START Record set

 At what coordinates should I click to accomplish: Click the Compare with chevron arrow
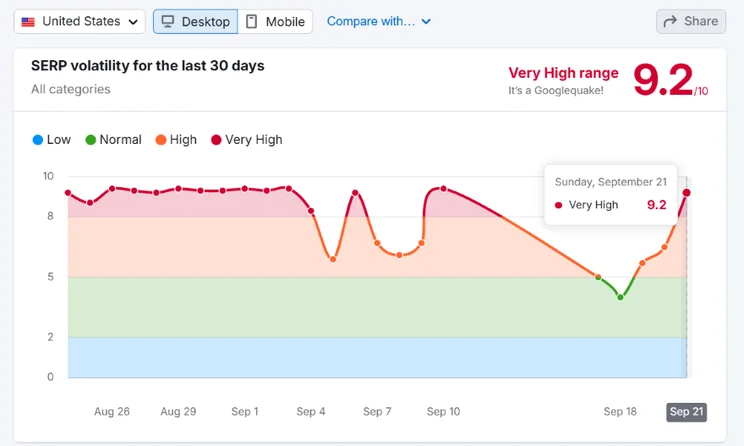pos(426,21)
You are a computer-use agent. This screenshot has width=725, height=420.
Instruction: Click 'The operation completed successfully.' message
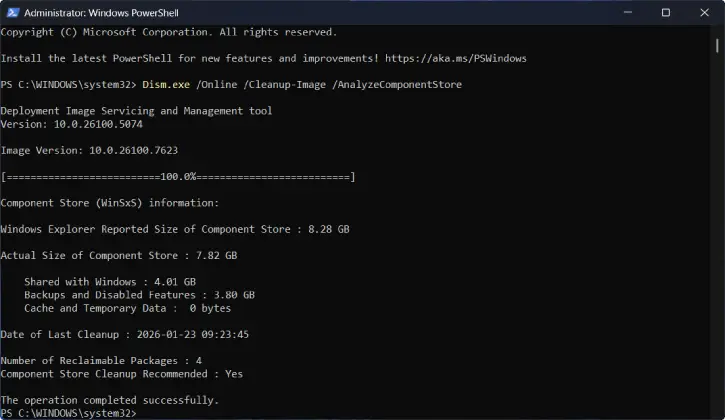[x=109, y=400]
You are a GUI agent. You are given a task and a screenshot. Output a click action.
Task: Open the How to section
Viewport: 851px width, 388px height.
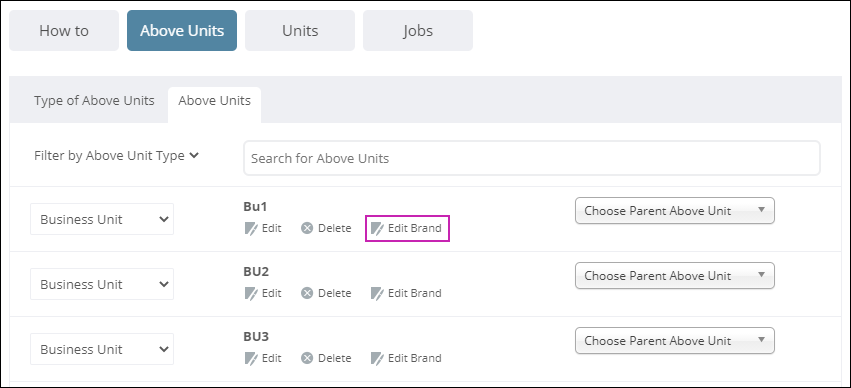pyautogui.click(x=64, y=30)
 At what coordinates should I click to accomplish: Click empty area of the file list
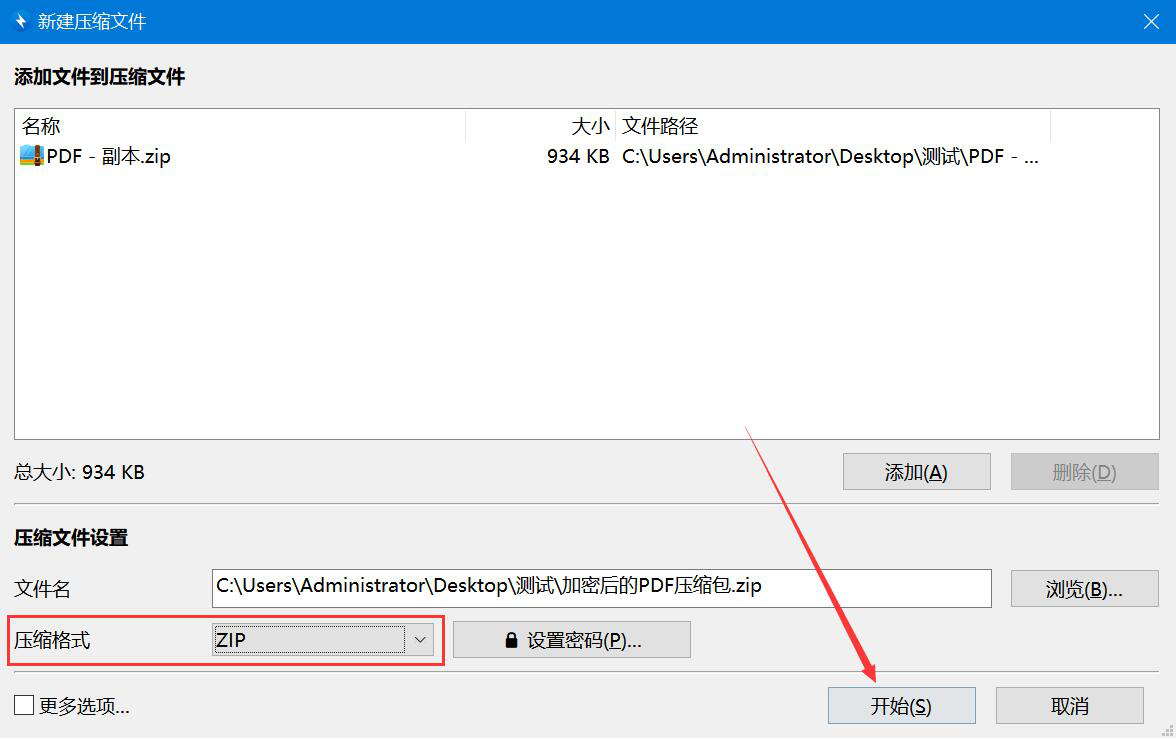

END Record set

Requirement — Within the entries above, the lines from the one with "Viewport: 851px width, 388px height." through the final line are to be printed exactly, with the pictures removed.

Completed task —
Viewport: 851px width, 388px height.
pyautogui.click(x=64, y=30)
 At what coordinates should I click to accomplish: Click empty area of the file list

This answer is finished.